Textauszug:
Obama zeigt Spocks Handgruß

Trumps Vorgänger Barack Obama ist „Star Trek“-Fan. Im Weißen Haus traf er 2012 die Schauspielerin Nichelle Nichols – als Lieutenant Uhura war sie die erste schwarze Frau in der Crew der „Enterprise“. Als ein Foto gemacht wurde, zeigt Obama Spocks vulkanischen Handgruß: Die Finger werden zwischen Mittel- und Ringfinger zu einem „V“ gespreizt.

Nach Nimoys Tod 2015 erklärte der Präsident: „Ich habe Spock geliebt“. Er sei cool gewesen, logisch und besonnen. Damit sei er das Zentrum der bei „Star Trek“ zum Ausdruck kommenden „optimistischen, inklusiven Version der Zukunft der Menschheit“. „Live long and prosper“ lautet der Gruß der Bewohner des Planeten Vulkan. Übersetzt wird das häufig mit „Lebe lang und in Frieden“.

„Was es bedeutet, ein Außenseiter zu sein“

Es war Kalter Krieg auch im All, als „Star Trek“ 1966 anlief. Präsident John F. Kennedy hatte 1961 verkündet, er wolle vor Ende des Jahrzehnts „einen Menschen auf den Mond schicken und wieder sicher zur Erde zurückbringen“. Die USA müssten eine „klare Führungsrolle“ im Weltraum übernehmen. Der Besatzung der Enterprise und weiteren Raumschiffen der „Vereinigten Föderation der Planeten“ dagegen ging es eher um galaktischen Frieden: Eine Ko-Existenz der Lebensarten im All.

Schriftliche Aufgabe 1: In welchem Jahr traf Barack Obama laut Textauszug Nichelle Nichols im Weißen Haus?
Schriftliche Aufgabe 2: Erkläre bitte anhand des Textauszugs, weshalb Obama Spock als Zentrum der „optimistischen, inklusiven Version der Zukunft der Menschheit“ bei „Star Trek“ ansah.
Für die Bearbeitung wird die Liste nicht benötigt.

Gezeigtes Material:
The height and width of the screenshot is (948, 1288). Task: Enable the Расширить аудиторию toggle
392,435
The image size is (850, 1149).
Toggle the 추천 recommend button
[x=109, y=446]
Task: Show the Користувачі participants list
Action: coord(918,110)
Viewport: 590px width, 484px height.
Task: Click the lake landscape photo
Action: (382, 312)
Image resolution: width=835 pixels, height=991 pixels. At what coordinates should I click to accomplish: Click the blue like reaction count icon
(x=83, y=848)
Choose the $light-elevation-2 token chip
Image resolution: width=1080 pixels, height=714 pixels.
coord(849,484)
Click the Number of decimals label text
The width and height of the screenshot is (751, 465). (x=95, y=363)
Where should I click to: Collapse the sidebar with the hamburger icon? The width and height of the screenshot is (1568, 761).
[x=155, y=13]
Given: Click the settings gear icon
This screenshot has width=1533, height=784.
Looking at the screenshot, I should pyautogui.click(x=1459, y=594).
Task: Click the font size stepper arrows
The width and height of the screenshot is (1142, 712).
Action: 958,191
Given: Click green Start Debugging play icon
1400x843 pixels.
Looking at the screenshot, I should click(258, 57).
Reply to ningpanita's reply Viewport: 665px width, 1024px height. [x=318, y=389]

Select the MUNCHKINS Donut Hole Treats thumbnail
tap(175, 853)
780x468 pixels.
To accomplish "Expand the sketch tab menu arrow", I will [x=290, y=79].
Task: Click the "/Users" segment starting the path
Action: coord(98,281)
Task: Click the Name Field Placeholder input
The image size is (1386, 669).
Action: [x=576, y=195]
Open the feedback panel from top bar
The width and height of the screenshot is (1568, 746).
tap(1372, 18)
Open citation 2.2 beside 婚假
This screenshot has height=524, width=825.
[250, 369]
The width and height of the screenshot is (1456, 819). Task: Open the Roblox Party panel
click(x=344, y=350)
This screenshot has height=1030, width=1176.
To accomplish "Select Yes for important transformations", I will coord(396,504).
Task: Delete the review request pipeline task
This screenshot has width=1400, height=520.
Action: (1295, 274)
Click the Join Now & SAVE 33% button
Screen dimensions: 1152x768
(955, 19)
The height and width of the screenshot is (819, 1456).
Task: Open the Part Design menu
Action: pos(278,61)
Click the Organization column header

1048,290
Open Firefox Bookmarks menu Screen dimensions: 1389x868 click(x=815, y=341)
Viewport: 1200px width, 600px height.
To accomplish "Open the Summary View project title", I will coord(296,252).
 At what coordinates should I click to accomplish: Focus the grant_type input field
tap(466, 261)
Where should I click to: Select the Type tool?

Antwort zur Aufgabe 1: Im Jahr 2012.

Antwort zur Aufgabe 2: Laut Obama war Spock cool, logisch und besonnen. Wegen dieser Eigenschaften sah er in ihm das Zentrum der optimistischen, inklusiven Zukunftsvision von „Star Trek“.